_What is expected_.
"Click the 0.45-0.55" appears in one line; retype that line and all lines following it through the end of the records, with nothing left out or added.

_Task data_.
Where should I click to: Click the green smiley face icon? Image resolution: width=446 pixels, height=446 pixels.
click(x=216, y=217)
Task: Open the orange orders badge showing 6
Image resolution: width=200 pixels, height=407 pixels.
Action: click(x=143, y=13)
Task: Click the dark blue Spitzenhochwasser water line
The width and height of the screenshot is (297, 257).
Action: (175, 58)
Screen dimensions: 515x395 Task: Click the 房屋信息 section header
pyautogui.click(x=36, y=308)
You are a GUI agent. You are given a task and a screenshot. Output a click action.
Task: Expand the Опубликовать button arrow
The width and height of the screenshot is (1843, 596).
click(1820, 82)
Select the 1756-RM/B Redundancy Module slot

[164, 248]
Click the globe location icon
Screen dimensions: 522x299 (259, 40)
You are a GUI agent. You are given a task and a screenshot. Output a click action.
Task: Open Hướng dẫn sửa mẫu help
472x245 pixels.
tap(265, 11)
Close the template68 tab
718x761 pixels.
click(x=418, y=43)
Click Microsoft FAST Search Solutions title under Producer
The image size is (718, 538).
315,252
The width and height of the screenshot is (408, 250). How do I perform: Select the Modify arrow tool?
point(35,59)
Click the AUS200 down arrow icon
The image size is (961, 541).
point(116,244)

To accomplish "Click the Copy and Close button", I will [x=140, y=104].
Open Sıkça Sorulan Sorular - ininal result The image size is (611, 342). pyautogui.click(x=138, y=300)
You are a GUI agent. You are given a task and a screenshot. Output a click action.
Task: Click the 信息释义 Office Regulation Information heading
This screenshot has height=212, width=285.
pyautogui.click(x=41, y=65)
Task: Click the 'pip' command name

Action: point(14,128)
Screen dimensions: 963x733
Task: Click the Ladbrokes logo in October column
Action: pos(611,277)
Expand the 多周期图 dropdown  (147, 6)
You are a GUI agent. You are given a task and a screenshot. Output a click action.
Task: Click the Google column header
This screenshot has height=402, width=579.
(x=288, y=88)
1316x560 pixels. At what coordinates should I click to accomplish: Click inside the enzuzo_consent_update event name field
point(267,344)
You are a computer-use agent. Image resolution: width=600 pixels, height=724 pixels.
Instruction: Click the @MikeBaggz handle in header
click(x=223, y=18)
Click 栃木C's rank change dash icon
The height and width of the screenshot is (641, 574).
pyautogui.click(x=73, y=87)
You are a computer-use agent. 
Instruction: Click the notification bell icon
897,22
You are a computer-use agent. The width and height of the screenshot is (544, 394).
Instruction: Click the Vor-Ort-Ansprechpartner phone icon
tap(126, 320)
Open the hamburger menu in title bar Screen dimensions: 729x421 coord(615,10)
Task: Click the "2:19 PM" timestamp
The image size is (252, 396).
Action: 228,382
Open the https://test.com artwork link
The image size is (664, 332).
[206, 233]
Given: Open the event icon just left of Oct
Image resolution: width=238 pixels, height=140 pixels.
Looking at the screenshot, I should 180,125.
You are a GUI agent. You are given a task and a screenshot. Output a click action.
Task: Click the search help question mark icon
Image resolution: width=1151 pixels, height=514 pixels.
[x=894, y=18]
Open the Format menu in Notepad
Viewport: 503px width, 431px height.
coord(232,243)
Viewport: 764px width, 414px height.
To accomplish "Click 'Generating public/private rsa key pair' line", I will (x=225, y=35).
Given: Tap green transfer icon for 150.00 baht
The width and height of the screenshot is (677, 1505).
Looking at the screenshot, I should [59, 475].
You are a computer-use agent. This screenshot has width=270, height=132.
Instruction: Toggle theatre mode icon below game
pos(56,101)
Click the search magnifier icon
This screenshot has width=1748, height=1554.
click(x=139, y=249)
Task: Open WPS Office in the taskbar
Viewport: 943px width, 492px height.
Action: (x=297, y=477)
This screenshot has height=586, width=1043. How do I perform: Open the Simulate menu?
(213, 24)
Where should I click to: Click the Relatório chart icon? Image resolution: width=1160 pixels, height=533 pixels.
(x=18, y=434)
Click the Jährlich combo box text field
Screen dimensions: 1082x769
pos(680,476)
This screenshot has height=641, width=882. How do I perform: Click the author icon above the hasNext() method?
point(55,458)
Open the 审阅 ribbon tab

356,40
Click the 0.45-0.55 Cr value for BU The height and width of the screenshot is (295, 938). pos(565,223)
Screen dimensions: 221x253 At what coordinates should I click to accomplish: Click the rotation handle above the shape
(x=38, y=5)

_Answer to the exercise_.
Click the 0.45-0.55 Cr value for BU The height and width of the screenshot is (295, 938). pos(565,223)
Screen dimensions: 221x253 At what coordinates should I click to accomplish: Click the rotation handle above the shape
(x=38, y=5)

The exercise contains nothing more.